Weak Integer Additive Set-Indexers of Certain Graph Operations

Abstract: An integer additive set-indexer is defined as an injective function $f:V(G)\rightarrow 2^{\mathbb{N}_0}$ such that the induced function $g_f:E(G) \rightarrow 2^{\mathbb{N}_0}$ defined by $g_f (uv) = f(u)+ f(v)$ is also injective, where $f(u)+f(v)$ is the sum set of $f(u)$ and $f(v)$ and $\mathbb{N}_0$ is the set of all non-negative integers. If $g_f(uv)=k \forall uv\in E(G)$, then $f$ is said to be a $k$-uniform integer additive set-indexers.
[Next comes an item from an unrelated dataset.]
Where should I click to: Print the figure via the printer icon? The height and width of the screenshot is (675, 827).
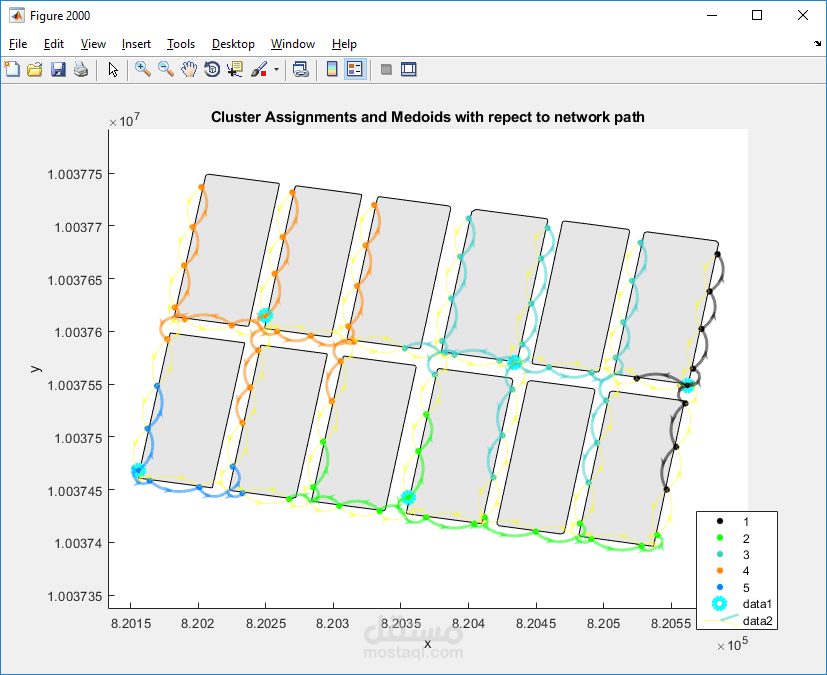(81, 69)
An integer additive set-indexer $f$ is said to be a weak integer additive set-indexer if $|g_f(uv)|=max(|f(u)|,|f(v)|) \forall uv\in E(G)$. A weak integer additive set-indexer $f$ is called a weakly $k$-uniform integer additive set-indexer if $g_f(e)=k \forall e\in E(G)$. We have some characteristics of the graphs which admit weak and weakly uniform integer additive set-indexers. In this paper, we study the admissibility of weak integer additive set-indexer by certain graphs and finite graph operations.